Answering questions is a very particular skill.
An expert spokesperson – whether they are on a podcast, an earnings call, an All Hands, or a tough media interview – does these three things well:
- Acknowledge that a fellow human said words. You may get a question you can’t touch with a ten-foot pole when the panel’s Q&A starts. When you say, “I can’t speculate about that, but here’s what we are seeing . . .”, you’re demonstrating that you heard and respect the questioner, but you’re not letting them push you into the quicksand.
- Read beyond the question and answer that. You’re at your user conference and an executive at your biggest customer buttonholes you and asks, “What’s your OpenClaw strategy?” That doesn’t mean, ‘Please teach me about open source agents.’ It means: ‘Is my org still safe in your hands? Are you the right team to shepherd us to the agentic future without damage?’ Your answer needs to address what’s been spoken and what hasn’t. That’s how you enhance trust.

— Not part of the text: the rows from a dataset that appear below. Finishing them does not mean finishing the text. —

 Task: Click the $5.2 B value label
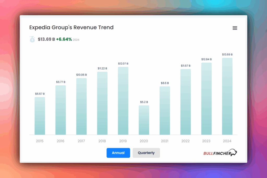(144, 102)
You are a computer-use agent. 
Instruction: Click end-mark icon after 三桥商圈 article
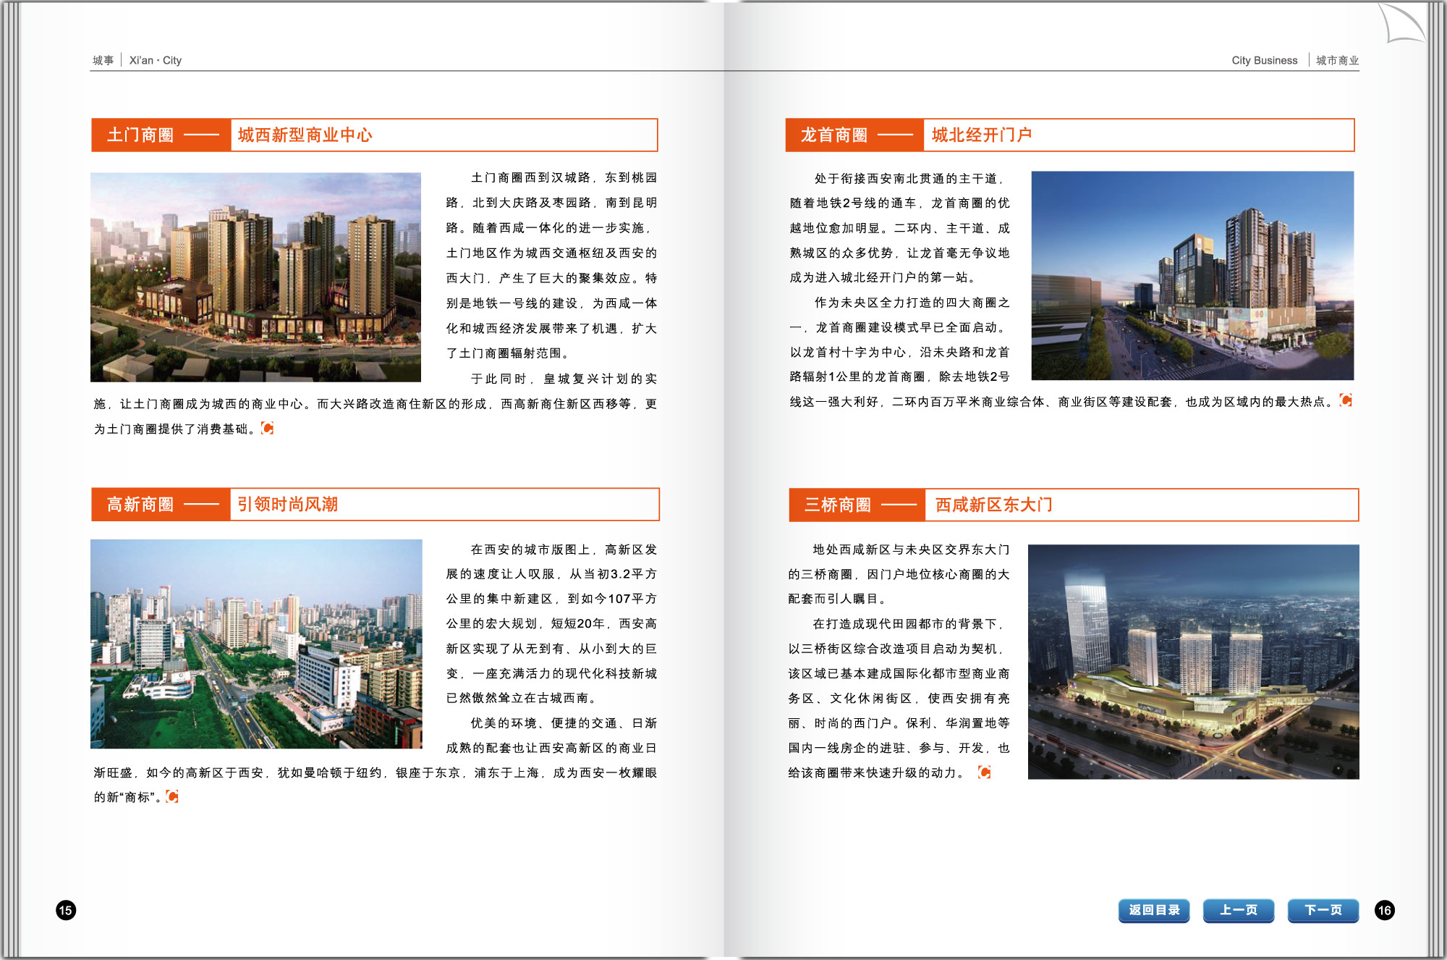[984, 772]
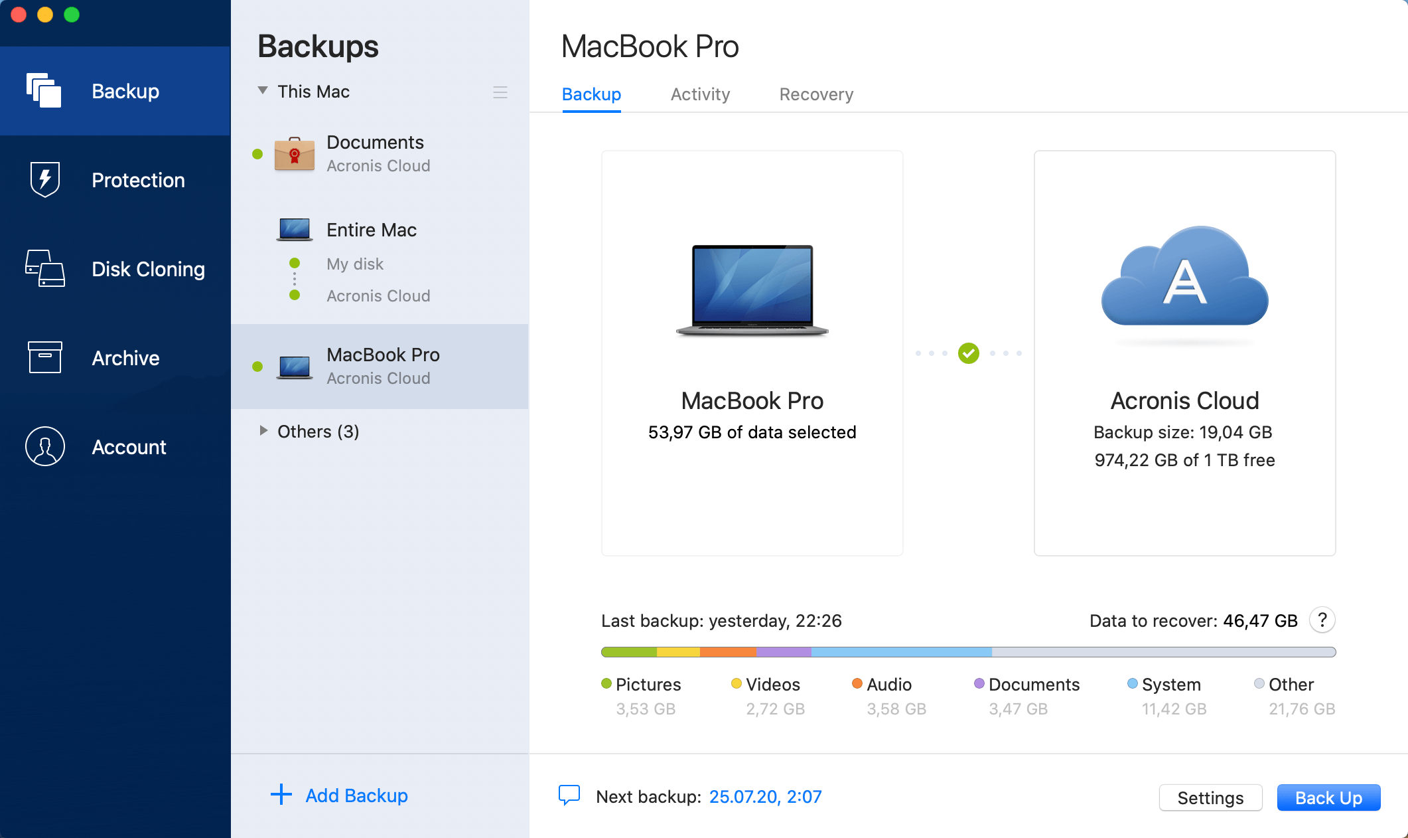This screenshot has width=1408, height=838.
Task: Expand the Others (3) group
Action: coord(263,431)
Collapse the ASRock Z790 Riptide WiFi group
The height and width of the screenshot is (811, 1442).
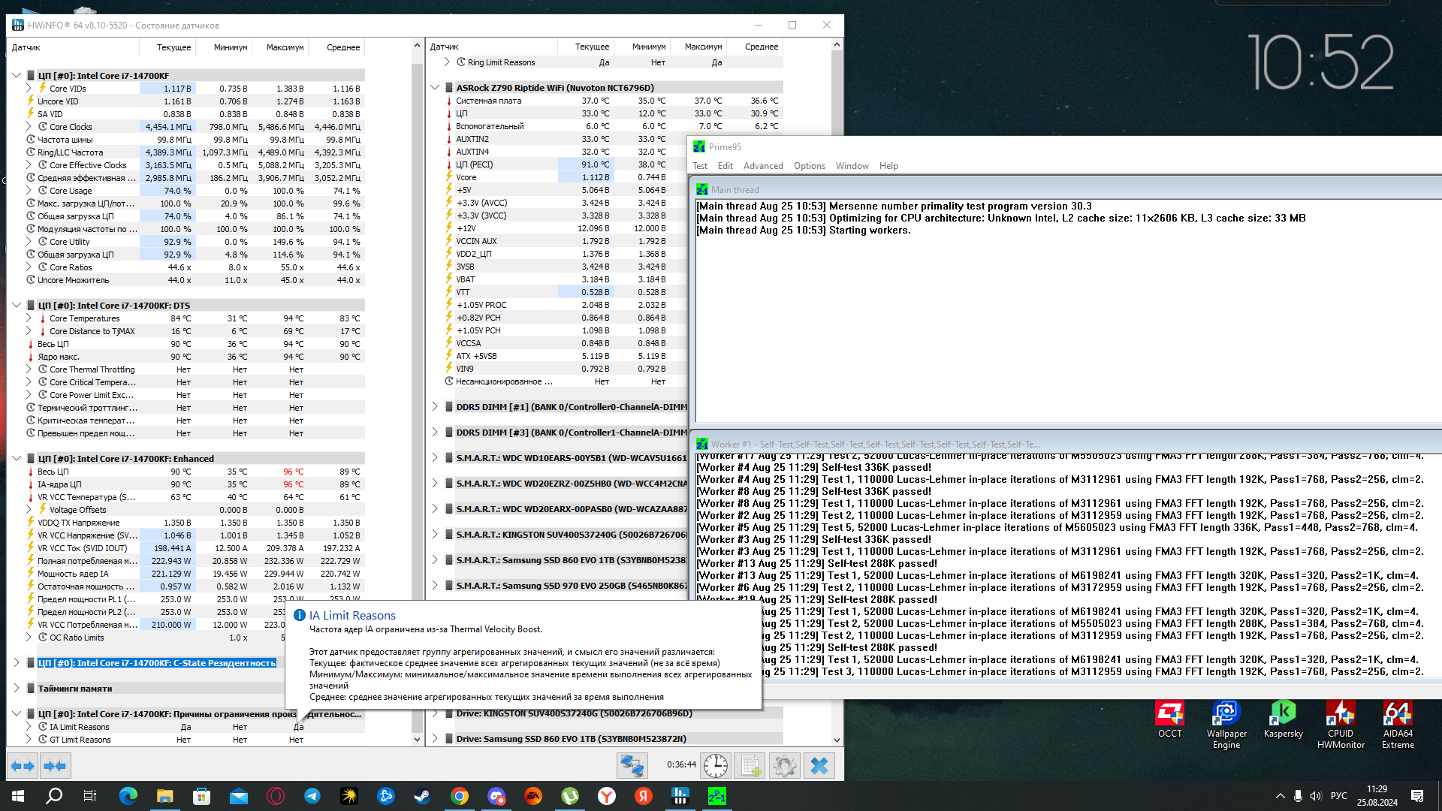point(435,88)
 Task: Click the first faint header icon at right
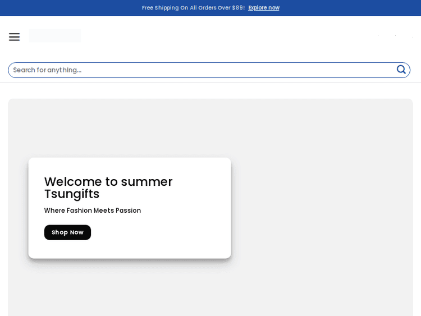point(378,36)
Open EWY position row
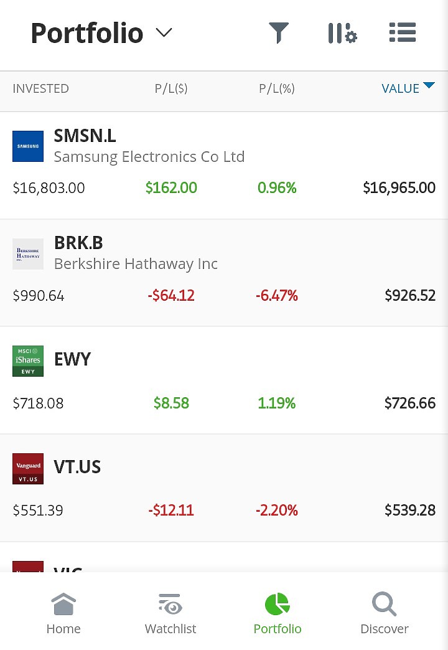Image resolution: width=448 pixels, height=650 pixels. [x=224, y=380]
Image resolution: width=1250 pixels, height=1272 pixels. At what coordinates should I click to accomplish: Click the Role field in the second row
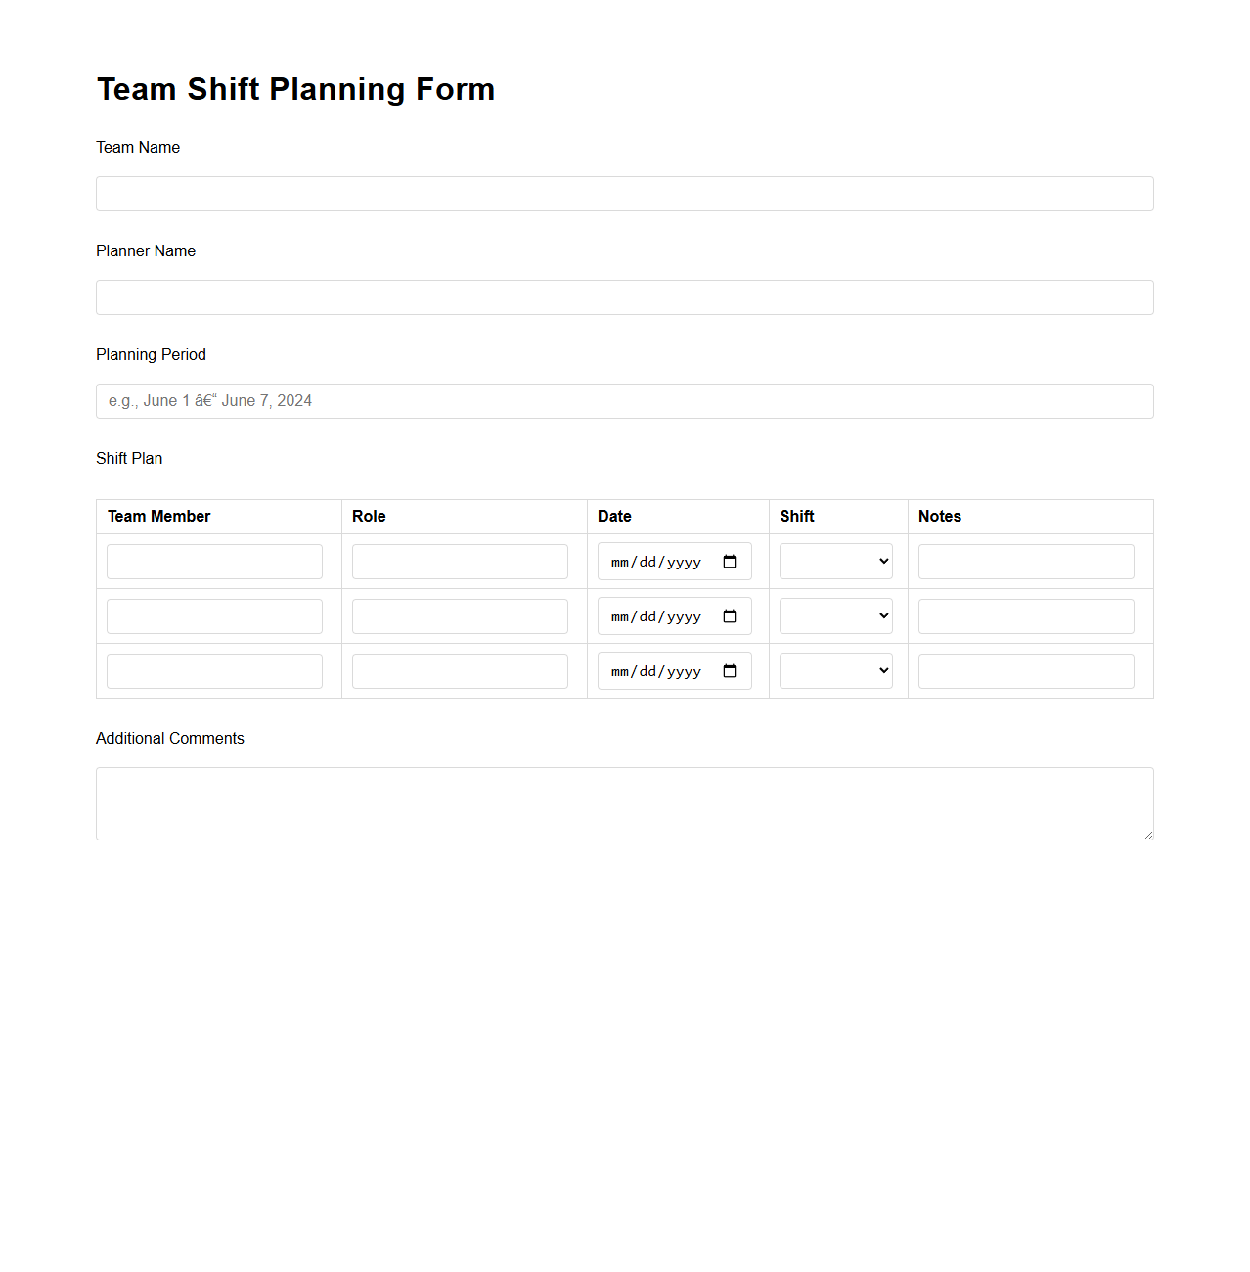(460, 615)
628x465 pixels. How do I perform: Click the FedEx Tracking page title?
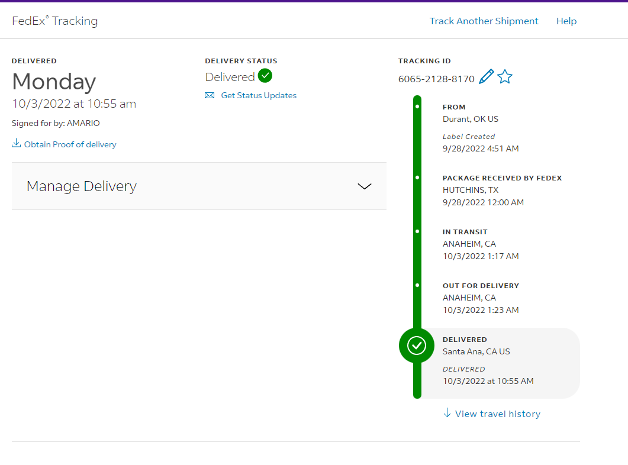55,21
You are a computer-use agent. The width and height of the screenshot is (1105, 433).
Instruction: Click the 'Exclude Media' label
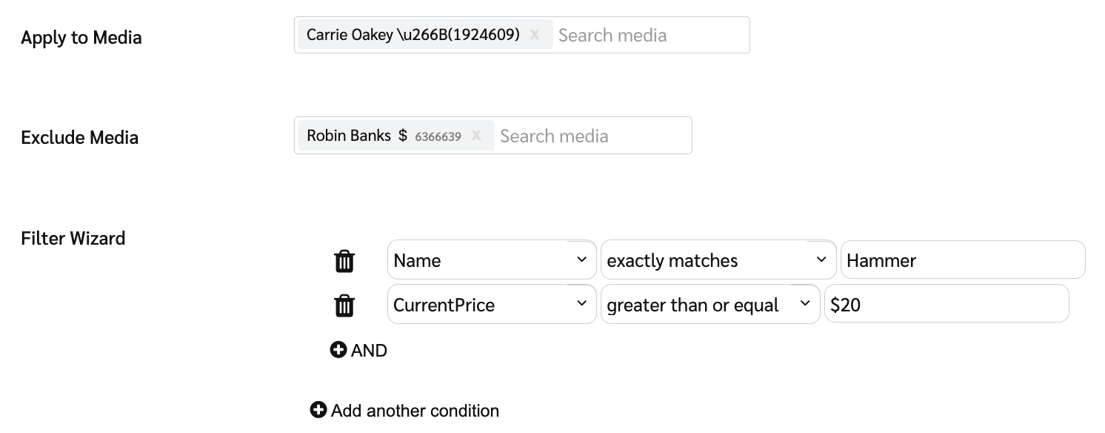pyautogui.click(x=80, y=138)
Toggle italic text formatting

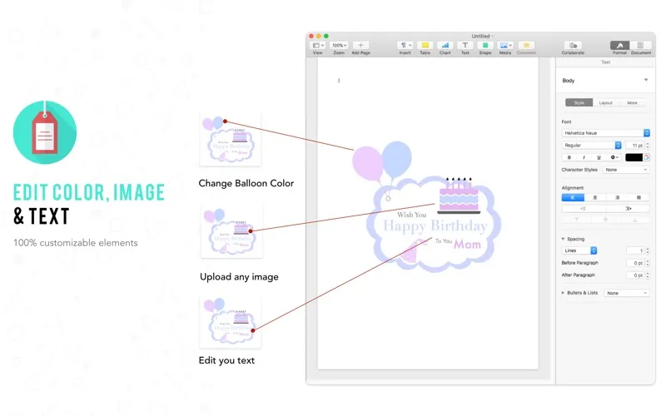pos(584,156)
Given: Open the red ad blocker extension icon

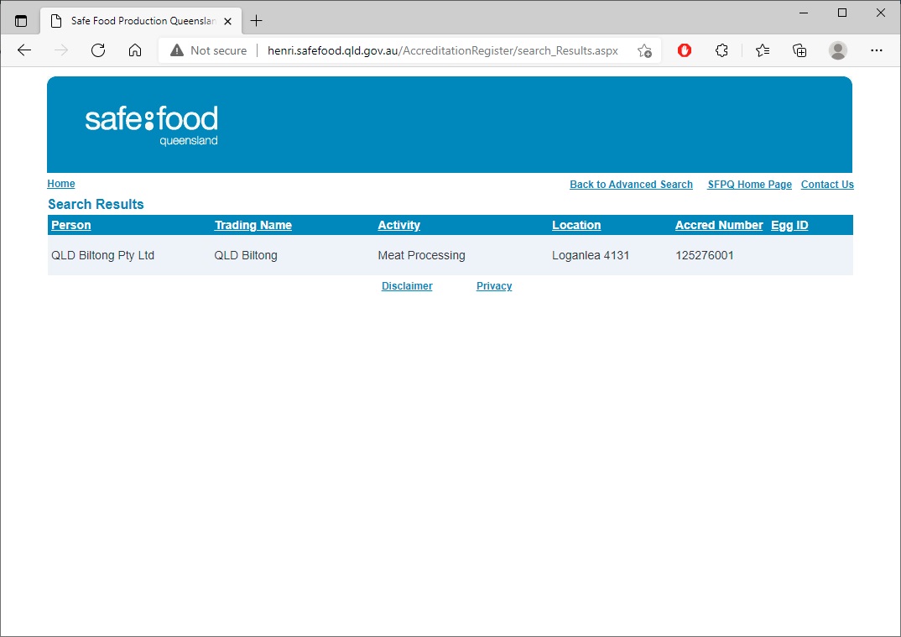Looking at the screenshot, I should click(x=685, y=50).
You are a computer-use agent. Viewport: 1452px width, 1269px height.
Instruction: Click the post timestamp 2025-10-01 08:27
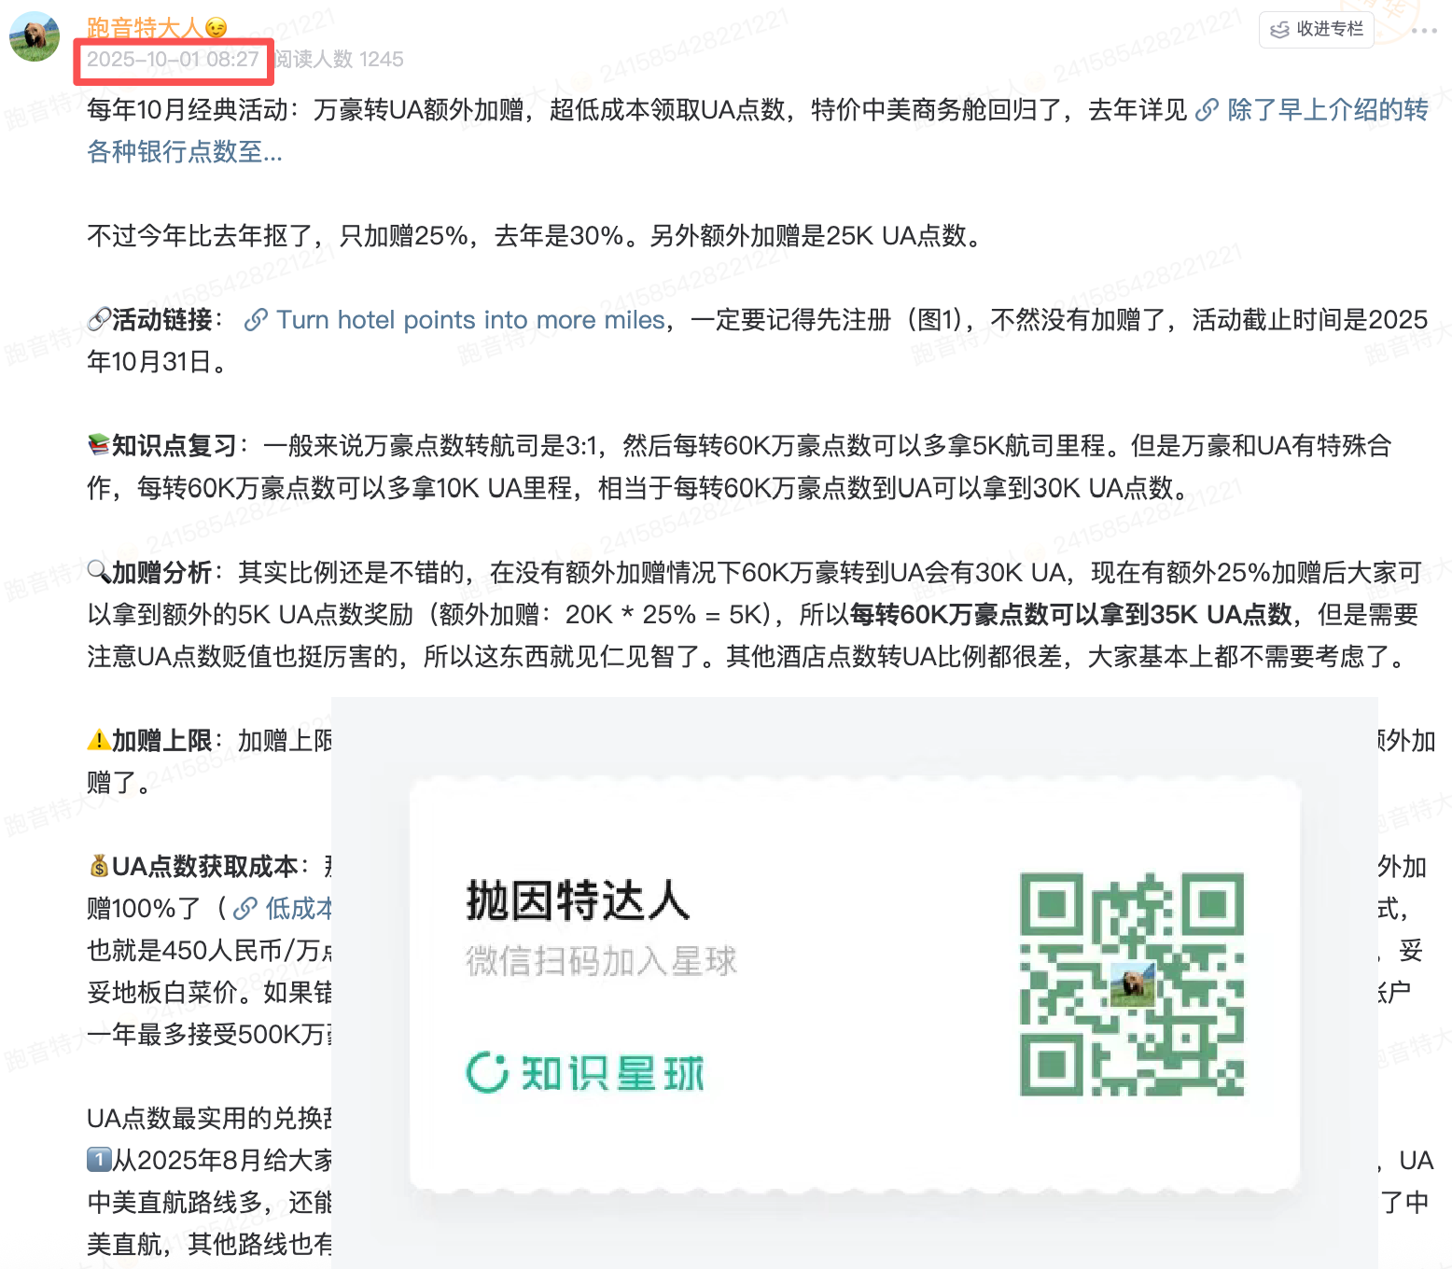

- Be the track. A reporter may feel in charge in an interview – they can interrupt you, change the subject, argue. But you have plenty of power as well. The reporter may be the race car driver, but you can be the racetrack. When you bridge back to your message multiple times in a conversation, you keep the reporter grounded in the space you choose to occupy.
Politeness, discernment, and persistence are the very particular skills that make good spokespersons great.